[Data lines start]

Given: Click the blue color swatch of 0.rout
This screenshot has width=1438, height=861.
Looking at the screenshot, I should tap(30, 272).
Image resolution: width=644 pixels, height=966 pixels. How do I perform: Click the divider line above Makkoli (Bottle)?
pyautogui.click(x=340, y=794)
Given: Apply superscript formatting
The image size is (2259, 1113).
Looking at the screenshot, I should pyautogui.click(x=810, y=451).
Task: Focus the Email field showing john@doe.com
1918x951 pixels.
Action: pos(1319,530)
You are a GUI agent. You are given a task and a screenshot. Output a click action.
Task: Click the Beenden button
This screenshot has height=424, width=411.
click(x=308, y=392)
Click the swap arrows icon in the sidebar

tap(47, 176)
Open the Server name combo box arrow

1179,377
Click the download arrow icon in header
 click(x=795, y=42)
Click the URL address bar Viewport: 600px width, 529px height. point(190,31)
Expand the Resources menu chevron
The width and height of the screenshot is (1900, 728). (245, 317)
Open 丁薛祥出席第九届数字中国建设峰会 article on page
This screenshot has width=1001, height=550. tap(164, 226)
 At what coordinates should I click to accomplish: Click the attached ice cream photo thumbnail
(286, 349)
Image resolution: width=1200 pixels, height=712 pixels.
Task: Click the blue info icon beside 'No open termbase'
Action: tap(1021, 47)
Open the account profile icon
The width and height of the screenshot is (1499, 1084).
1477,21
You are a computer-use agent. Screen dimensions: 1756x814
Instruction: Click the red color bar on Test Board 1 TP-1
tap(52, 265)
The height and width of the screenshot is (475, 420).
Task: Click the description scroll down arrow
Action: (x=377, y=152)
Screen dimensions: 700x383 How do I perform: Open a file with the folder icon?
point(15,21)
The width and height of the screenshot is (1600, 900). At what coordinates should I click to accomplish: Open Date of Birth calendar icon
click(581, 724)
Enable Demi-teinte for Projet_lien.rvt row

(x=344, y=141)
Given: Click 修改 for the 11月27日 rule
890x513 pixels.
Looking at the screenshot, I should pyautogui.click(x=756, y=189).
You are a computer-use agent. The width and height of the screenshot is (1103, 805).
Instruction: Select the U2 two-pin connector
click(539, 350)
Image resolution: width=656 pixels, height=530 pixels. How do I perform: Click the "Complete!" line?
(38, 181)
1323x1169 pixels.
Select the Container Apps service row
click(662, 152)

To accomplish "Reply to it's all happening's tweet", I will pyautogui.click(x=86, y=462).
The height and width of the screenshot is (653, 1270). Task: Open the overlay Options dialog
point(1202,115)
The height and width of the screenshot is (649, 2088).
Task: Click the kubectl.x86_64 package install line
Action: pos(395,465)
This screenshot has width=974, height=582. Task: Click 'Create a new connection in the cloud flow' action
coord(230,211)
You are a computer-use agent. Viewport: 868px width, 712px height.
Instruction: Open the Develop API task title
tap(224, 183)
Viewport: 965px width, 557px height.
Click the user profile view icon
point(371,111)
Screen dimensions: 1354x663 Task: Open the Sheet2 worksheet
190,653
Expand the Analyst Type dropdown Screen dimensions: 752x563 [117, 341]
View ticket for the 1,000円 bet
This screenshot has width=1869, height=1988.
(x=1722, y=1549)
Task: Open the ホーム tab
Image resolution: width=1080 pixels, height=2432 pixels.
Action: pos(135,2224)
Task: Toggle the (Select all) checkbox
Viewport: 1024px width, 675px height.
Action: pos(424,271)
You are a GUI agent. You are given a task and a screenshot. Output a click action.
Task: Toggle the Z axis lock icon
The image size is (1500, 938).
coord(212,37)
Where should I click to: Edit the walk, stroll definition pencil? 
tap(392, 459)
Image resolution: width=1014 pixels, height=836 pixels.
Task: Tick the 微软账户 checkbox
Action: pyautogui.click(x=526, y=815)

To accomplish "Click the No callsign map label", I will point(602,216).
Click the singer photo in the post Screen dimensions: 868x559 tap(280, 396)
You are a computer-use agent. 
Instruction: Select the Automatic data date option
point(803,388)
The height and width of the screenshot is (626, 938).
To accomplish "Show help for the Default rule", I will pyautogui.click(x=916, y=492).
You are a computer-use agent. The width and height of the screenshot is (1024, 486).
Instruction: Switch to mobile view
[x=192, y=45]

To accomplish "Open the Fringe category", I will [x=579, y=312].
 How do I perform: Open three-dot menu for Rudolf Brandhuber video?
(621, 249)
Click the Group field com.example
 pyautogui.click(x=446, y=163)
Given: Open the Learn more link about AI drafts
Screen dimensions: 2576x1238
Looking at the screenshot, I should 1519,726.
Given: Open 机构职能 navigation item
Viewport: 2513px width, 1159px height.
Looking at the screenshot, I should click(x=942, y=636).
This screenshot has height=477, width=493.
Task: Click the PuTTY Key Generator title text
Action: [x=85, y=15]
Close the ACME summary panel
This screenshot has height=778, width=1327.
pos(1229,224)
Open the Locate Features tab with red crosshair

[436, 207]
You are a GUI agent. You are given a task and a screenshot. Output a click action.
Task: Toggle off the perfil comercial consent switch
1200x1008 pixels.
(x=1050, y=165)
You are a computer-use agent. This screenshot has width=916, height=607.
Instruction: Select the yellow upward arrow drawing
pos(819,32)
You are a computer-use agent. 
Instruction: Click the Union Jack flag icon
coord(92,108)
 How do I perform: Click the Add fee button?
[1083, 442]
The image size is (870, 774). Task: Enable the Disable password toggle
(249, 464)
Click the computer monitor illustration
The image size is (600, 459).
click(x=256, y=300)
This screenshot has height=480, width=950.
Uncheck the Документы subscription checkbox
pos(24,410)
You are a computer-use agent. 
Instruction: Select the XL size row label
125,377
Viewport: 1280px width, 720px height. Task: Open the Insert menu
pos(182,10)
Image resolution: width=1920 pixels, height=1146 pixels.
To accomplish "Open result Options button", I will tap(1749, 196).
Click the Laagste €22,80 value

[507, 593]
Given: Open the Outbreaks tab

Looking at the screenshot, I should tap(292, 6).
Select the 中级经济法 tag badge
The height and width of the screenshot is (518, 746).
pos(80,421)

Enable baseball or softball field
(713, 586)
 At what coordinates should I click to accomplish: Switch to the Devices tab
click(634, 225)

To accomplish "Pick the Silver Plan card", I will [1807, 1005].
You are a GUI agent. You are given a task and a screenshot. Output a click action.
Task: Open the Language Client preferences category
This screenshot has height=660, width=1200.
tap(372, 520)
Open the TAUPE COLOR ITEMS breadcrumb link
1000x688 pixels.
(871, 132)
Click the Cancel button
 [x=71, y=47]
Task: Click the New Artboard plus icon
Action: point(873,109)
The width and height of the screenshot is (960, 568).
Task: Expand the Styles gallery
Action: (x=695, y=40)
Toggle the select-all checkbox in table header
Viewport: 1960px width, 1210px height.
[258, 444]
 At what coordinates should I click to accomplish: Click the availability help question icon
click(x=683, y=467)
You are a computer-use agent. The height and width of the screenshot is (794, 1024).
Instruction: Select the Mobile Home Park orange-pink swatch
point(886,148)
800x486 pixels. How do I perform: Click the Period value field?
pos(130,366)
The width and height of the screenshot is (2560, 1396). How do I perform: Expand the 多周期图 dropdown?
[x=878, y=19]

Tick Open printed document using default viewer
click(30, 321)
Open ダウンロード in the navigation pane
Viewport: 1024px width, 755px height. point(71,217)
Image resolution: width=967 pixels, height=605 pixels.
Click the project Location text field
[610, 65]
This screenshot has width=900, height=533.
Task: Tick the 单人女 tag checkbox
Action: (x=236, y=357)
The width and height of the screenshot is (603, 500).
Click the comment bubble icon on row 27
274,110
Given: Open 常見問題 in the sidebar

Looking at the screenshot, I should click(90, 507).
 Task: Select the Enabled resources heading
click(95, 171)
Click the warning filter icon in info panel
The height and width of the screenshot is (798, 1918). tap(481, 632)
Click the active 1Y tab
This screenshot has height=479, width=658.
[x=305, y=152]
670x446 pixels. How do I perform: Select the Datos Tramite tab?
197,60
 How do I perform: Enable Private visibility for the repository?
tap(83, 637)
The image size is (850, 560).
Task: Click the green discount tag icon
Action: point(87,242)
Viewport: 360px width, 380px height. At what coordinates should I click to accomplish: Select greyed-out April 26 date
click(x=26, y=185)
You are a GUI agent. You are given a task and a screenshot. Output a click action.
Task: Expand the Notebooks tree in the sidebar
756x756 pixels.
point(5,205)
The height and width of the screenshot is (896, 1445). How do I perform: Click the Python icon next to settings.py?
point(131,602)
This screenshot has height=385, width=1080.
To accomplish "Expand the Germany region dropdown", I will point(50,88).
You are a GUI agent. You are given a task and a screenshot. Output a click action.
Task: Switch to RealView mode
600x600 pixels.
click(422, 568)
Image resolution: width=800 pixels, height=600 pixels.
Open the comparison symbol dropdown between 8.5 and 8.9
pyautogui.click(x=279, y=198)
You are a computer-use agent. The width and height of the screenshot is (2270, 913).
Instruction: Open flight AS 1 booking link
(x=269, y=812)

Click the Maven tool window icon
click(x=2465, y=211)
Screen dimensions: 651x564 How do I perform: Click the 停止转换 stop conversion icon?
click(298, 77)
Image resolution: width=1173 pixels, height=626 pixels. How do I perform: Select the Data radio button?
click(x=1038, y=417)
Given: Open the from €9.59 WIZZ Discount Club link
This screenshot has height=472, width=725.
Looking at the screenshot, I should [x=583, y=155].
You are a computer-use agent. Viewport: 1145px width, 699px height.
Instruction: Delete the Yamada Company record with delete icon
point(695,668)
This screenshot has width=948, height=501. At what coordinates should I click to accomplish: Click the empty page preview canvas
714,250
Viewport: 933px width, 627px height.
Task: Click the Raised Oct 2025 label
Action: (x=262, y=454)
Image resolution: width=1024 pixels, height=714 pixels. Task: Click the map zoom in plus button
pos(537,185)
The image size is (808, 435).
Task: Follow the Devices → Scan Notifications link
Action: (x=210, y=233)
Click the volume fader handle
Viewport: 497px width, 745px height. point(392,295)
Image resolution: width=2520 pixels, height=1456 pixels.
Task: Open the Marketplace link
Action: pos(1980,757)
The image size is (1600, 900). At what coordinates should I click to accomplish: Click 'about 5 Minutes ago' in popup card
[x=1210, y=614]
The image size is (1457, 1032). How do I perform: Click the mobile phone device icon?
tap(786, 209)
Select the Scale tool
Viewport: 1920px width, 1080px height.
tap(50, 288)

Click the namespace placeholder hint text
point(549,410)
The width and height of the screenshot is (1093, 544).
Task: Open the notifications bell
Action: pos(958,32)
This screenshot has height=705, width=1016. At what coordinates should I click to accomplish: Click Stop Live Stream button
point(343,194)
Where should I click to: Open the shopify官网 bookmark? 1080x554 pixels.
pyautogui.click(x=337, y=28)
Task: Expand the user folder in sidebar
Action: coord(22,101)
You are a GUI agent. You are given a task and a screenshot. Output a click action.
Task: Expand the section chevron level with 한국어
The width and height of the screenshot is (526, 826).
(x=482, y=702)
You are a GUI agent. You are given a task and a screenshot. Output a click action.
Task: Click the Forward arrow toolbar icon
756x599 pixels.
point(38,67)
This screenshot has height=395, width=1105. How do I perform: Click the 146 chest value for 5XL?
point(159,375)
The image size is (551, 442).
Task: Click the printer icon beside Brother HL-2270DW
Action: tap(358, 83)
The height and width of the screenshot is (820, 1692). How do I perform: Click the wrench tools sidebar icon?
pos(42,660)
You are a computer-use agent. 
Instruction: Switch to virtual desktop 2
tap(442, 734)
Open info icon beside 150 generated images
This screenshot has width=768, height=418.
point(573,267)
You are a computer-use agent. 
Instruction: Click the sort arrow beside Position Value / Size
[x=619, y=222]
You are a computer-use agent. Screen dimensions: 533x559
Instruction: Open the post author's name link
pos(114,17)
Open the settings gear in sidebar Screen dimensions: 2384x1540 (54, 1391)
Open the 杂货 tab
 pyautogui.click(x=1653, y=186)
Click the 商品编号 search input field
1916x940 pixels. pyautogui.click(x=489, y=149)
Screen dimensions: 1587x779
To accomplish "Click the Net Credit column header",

[Data lines end]

What you have to do:
Repeat everything from the start of the material down to and including the line containing "click(x=795, y=42)".

Expected answer:
Given: Click the blue color swatch of 0.rout
This screenshot has width=1438, height=861.
Looking at the screenshot, I should tap(30, 272).
Image resolution: width=644 pixels, height=966 pixels. How do I perform: Click the divider line above Makkoli (Bottle)?
pyautogui.click(x=340, y=794)
Given: Apply superscript formatting
The image size is (2259, 1113).
Looking at the screenshot, I should pyautogui.click(x=810, y=451).
Task: Focus the Email field showing john@doe.com
1918x951 pixels.
Action: pos(1319,530)
You are a GUI agent. You are given a task and a screenshot. Output a click action.
Task: Click the Beenden button
This screenshot has height=424, width=411.
click(x=308, y=392)
Click the swap arrows icon in the sidebar

tap(47, 176)
Open the Server name combo box arrow

1179,377
Click the download arrow icon in header
 click(x=795, y=42)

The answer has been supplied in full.